**What is expected**
Starting at the line that contains "Toggle 开启视频 camera button" in the listing below, write out every line word for word until you have written the line that contains "Click the red up-arrow".
+-------+
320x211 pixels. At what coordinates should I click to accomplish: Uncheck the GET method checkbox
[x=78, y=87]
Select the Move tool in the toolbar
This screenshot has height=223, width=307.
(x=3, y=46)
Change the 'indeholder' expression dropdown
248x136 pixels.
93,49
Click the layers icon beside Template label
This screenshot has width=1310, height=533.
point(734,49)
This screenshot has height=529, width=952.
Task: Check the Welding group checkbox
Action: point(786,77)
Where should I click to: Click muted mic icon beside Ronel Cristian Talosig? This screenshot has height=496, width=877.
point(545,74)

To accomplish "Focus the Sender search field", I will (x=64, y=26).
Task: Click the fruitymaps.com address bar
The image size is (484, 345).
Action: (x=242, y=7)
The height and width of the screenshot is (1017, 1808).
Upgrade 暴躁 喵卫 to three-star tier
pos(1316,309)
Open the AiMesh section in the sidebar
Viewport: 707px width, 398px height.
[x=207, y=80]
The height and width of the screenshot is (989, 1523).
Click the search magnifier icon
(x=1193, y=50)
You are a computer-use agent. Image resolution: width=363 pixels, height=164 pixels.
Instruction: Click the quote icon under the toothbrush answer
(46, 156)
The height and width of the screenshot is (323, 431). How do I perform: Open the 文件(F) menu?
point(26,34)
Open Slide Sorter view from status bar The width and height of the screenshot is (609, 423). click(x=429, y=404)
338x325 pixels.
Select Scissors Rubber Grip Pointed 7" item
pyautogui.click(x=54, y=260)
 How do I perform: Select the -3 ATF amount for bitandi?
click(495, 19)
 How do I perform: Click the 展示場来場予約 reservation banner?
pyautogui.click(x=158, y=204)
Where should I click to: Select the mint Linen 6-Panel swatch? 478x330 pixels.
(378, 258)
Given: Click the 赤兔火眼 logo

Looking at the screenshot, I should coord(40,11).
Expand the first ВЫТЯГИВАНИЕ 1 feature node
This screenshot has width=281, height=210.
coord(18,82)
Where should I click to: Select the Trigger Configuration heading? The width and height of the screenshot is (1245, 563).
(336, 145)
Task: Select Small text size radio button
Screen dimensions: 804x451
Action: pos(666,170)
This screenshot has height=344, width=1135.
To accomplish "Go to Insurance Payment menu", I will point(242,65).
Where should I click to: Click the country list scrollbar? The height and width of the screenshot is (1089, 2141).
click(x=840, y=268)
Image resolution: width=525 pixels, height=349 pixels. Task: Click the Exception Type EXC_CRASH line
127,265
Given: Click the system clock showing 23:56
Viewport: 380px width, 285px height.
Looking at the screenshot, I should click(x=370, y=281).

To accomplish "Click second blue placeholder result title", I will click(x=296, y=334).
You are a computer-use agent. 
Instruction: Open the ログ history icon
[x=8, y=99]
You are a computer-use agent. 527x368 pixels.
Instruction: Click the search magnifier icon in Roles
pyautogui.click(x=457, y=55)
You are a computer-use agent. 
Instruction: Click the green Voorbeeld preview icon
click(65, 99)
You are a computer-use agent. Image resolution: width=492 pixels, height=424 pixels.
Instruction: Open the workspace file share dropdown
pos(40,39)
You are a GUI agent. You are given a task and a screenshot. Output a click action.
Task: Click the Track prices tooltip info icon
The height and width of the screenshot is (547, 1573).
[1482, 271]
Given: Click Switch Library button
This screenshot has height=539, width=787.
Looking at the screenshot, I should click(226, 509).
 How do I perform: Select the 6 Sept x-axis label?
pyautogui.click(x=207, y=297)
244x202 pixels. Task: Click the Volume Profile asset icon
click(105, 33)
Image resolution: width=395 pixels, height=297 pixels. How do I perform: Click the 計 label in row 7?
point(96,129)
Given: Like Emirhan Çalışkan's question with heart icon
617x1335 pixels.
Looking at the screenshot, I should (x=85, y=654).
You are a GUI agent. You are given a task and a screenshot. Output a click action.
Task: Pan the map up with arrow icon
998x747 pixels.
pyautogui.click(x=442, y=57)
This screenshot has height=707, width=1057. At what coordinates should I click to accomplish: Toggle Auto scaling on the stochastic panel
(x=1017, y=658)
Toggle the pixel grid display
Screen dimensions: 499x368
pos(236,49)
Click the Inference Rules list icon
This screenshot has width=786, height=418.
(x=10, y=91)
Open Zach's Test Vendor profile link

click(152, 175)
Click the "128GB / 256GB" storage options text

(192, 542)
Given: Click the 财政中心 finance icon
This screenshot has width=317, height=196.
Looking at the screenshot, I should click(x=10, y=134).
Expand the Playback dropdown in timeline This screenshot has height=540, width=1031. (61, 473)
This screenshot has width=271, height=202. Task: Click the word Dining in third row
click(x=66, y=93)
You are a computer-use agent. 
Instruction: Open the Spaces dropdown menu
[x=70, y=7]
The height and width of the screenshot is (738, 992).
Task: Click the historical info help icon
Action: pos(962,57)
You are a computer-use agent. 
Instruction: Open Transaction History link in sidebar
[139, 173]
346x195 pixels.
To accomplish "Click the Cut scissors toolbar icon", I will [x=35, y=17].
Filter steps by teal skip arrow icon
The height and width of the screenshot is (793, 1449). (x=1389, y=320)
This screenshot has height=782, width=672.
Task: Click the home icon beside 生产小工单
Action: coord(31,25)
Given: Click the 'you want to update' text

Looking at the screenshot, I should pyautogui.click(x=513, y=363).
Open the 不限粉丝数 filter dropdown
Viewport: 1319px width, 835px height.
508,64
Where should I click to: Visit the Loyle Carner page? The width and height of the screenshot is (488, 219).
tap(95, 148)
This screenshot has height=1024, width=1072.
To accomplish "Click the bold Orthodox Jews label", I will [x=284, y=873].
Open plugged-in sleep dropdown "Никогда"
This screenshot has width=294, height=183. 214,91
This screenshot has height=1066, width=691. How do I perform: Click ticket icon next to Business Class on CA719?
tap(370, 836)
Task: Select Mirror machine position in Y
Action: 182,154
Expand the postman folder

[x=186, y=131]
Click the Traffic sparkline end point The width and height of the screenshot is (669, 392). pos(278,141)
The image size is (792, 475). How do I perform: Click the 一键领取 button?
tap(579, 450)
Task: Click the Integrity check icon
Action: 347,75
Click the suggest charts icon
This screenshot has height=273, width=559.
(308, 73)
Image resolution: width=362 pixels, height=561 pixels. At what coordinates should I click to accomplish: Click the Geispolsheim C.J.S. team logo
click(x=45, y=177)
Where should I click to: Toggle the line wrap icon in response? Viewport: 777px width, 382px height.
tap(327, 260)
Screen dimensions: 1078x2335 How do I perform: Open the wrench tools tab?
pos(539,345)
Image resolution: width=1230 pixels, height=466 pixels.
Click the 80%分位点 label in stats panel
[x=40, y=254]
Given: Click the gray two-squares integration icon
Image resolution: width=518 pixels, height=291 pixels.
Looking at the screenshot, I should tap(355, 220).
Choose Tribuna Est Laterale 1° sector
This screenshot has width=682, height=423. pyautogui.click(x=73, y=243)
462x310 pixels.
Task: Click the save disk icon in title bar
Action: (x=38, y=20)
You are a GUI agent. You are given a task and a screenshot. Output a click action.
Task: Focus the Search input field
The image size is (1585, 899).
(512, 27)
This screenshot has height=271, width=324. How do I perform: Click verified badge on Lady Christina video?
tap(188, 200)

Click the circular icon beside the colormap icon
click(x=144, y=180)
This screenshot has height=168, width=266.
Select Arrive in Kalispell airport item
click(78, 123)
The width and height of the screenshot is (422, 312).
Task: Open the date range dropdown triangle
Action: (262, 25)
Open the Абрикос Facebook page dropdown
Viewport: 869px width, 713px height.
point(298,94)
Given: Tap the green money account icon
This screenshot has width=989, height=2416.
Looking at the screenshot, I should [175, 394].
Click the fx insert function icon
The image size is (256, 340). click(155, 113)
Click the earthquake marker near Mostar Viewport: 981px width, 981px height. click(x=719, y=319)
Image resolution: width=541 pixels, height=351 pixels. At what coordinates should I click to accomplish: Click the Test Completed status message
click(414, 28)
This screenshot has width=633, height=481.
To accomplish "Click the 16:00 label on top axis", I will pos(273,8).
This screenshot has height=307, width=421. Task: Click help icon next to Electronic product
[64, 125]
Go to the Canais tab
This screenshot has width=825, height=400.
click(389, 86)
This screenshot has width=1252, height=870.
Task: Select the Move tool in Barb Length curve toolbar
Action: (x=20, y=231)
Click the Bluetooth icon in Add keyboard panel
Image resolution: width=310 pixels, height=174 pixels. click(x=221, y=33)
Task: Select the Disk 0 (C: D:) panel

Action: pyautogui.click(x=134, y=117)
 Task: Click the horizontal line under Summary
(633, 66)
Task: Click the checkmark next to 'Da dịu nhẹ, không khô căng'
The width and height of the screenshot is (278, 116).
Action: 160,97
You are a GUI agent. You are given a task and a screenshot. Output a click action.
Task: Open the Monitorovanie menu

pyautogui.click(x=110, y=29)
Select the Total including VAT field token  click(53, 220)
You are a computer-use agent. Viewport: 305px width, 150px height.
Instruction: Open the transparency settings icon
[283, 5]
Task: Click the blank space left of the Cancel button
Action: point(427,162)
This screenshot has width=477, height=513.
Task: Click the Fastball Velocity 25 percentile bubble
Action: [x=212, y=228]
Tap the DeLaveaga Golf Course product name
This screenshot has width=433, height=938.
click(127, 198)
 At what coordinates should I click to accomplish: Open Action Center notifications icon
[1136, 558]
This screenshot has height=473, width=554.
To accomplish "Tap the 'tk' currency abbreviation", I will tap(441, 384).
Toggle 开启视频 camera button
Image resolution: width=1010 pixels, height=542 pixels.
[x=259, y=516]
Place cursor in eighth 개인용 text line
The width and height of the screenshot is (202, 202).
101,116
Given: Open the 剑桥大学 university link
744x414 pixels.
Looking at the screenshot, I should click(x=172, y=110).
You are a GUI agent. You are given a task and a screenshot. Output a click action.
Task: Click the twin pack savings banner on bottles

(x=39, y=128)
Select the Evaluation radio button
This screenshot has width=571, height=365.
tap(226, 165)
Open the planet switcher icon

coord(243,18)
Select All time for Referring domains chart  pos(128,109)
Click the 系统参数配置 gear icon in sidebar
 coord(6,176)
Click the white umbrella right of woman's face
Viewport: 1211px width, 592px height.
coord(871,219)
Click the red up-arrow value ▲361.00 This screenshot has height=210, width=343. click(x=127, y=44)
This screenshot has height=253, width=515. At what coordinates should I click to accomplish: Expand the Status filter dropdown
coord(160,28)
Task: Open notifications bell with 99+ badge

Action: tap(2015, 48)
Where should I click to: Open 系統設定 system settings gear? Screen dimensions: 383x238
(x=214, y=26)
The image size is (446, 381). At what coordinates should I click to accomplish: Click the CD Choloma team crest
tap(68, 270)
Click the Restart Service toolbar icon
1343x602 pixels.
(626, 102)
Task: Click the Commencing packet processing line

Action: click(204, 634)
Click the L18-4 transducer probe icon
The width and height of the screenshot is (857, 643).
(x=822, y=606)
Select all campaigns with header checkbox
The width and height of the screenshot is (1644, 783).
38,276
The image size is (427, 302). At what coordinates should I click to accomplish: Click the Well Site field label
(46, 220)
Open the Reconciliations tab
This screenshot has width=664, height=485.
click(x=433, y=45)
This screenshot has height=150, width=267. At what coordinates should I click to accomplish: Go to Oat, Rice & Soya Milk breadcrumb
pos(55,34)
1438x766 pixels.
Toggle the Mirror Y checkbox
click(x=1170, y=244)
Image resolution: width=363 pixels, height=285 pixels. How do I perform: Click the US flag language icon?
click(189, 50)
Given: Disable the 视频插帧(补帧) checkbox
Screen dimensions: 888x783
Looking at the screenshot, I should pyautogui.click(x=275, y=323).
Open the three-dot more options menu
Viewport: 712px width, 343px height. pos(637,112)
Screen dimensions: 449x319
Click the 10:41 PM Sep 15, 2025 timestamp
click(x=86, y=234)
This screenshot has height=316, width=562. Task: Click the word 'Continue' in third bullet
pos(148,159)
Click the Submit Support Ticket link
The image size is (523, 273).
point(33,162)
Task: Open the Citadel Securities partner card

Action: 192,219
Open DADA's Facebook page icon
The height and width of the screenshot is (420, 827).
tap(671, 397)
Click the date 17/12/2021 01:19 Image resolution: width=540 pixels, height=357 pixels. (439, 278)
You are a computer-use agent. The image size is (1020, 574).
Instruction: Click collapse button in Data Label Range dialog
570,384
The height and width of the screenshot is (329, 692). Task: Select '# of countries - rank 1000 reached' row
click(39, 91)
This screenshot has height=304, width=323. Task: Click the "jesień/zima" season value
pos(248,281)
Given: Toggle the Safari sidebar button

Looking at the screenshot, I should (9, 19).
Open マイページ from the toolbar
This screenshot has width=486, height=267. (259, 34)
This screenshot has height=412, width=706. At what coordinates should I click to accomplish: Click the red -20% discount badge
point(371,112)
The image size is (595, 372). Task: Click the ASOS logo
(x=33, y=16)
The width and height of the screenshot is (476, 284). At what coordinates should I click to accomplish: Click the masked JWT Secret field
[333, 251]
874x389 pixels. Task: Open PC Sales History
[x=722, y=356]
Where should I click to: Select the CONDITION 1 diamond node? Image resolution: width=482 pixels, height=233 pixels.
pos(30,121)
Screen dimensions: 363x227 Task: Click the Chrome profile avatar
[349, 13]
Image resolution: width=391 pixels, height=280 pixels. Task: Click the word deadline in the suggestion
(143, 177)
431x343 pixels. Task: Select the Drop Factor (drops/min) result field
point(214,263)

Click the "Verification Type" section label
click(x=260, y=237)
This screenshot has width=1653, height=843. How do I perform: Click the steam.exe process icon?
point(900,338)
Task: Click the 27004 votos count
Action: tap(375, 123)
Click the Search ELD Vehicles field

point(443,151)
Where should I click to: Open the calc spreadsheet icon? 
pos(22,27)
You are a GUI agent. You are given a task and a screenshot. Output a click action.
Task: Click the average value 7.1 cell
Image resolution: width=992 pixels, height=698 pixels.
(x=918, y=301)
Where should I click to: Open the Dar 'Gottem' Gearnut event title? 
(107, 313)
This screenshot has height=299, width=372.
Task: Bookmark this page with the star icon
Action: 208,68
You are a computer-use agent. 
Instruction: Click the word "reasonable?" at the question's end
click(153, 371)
+-------+
**Reply**
Toggle 开启视频 camera button
Image resolution: width=1010 pixels, height=542 pixels.
[x=259, y=516]
Place cursor in eighth 개인용 text line
The width and height of the screenshot is (202, 202).
101,116
Given: Open the 剑桥大学 university link
744x414 pixels.
Looking at the screenshot, I should click(x=172, y=110).
You are a GUI agent. You are given a task and a screenshot. Output a click action.
Task: Click the twin pack savings banner on bottles

(x=39, y=128)
Select the Evaluation radio button
This screenshot has width=571, height=365.
tap(226, 165)
Open the planet switcher icon

coord(243,18)
Select All time for Referring domains chart  pos(128,109)
Click the 系统参数配置 gear icon in sidebar
 coord(6,176)
Click the white umbrella right of woman's face
Viewport: 1211px width, 592px height.
coord(871,219)
Click the red up-arrow value ▲361.00 This screenshot has height=210, width=343. click(x=127, y=44)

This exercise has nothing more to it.